*Objective*:
Count the lines below that contain the word "menu", and reply with only that number.

------------------------

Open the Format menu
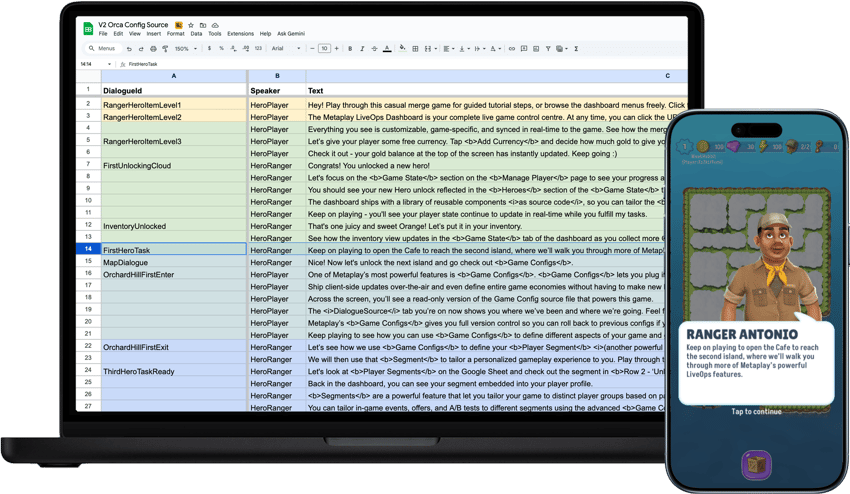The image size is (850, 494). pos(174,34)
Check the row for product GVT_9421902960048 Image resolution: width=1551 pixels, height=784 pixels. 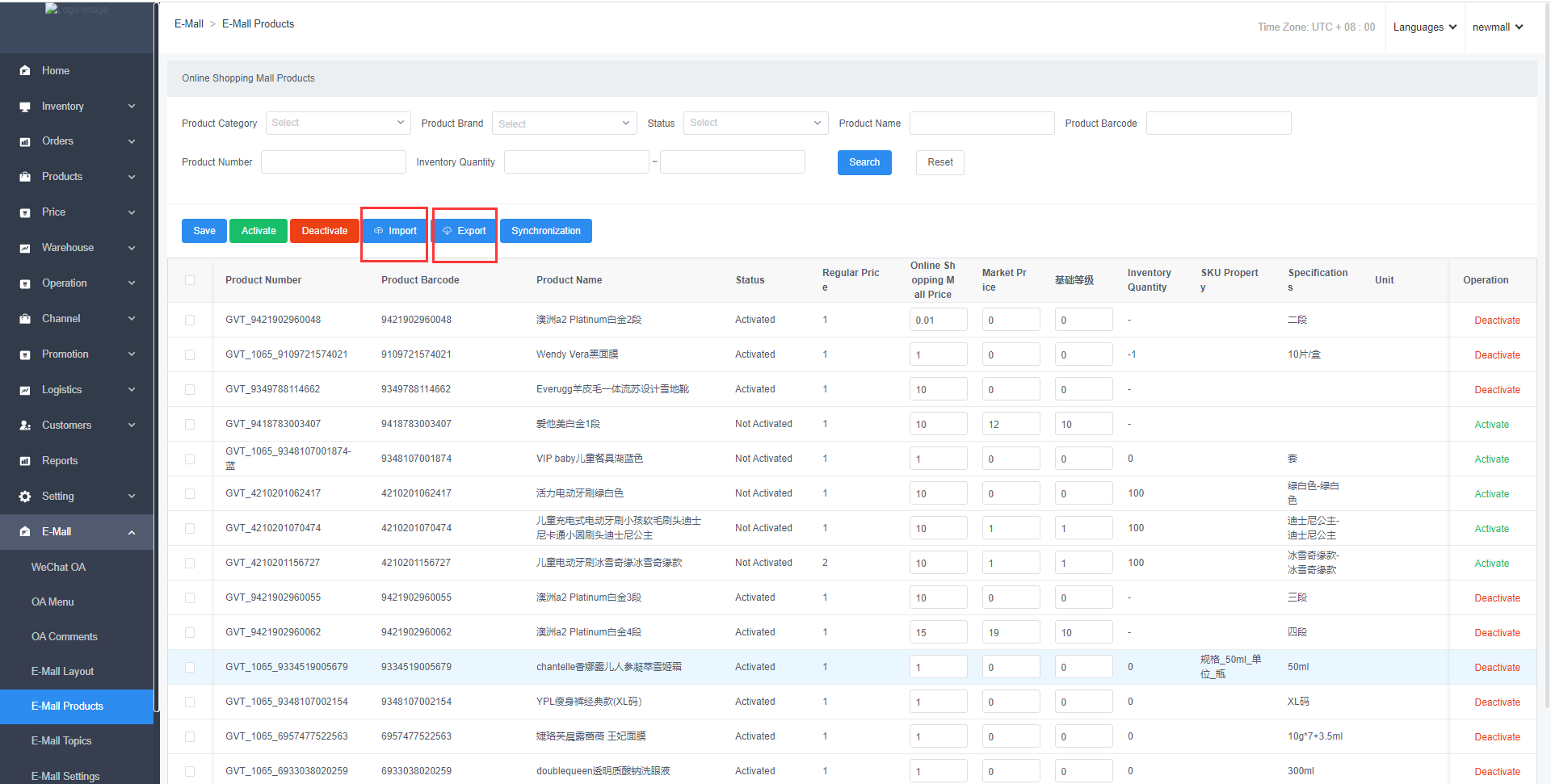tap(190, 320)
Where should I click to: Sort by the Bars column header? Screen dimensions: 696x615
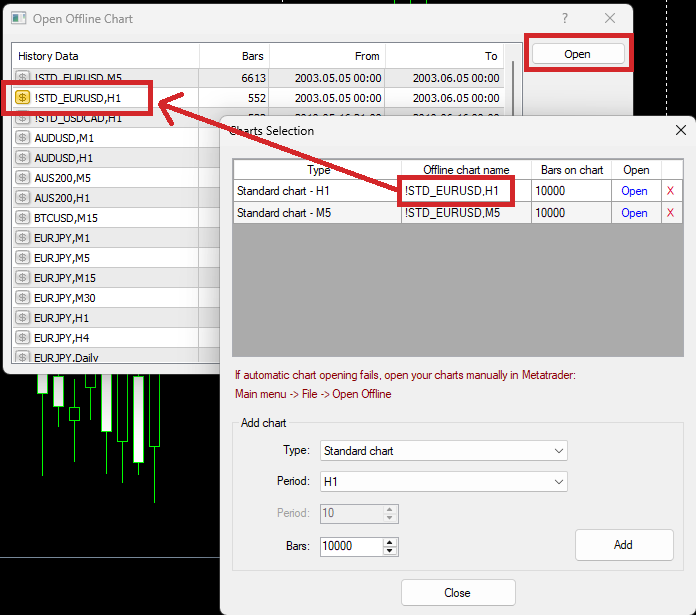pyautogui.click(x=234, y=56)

------------------------

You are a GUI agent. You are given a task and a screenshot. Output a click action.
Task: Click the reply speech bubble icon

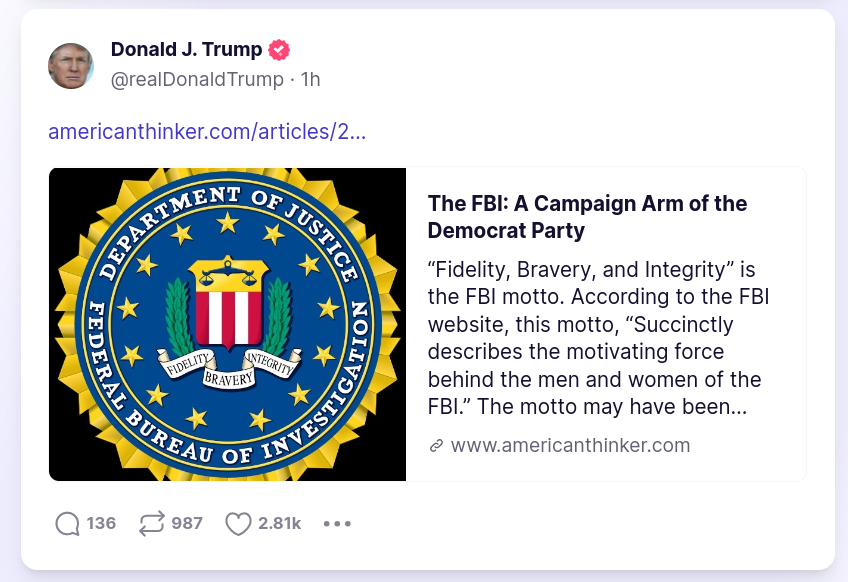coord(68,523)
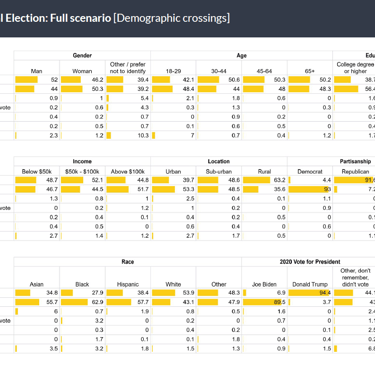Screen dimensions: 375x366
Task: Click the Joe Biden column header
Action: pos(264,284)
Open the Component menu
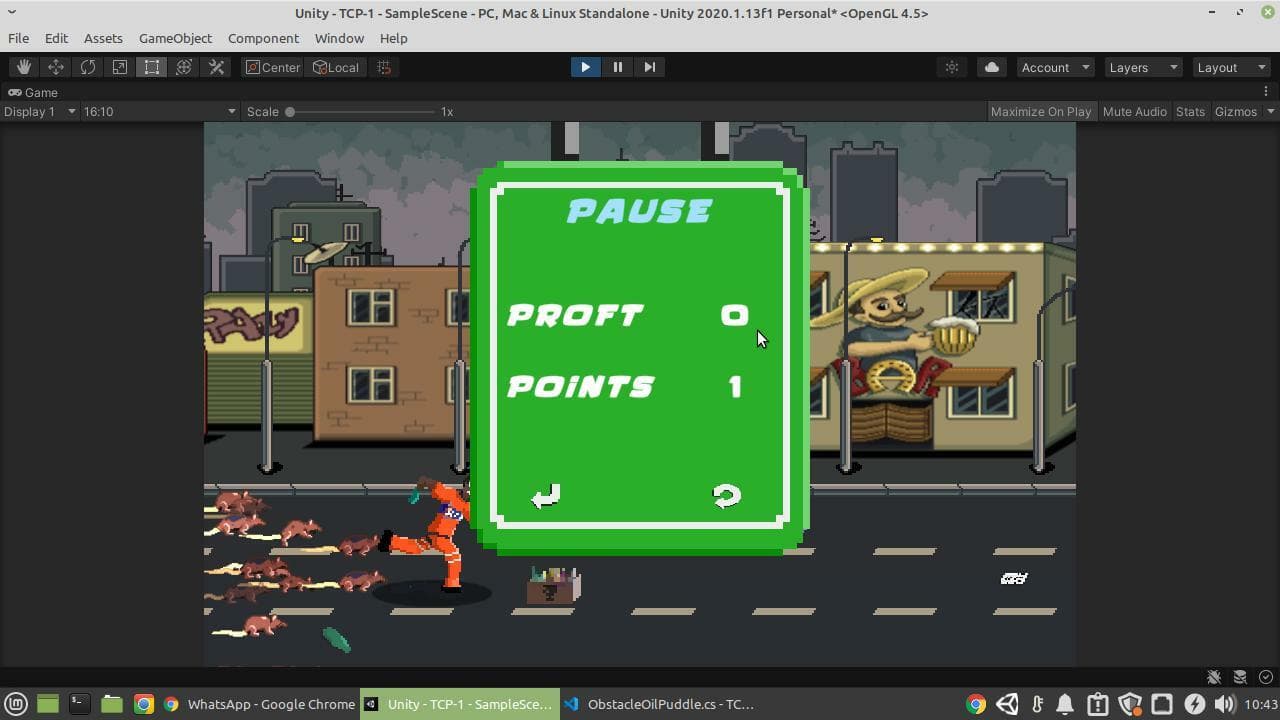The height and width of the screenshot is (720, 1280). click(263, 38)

------------------------

*Full response*:
2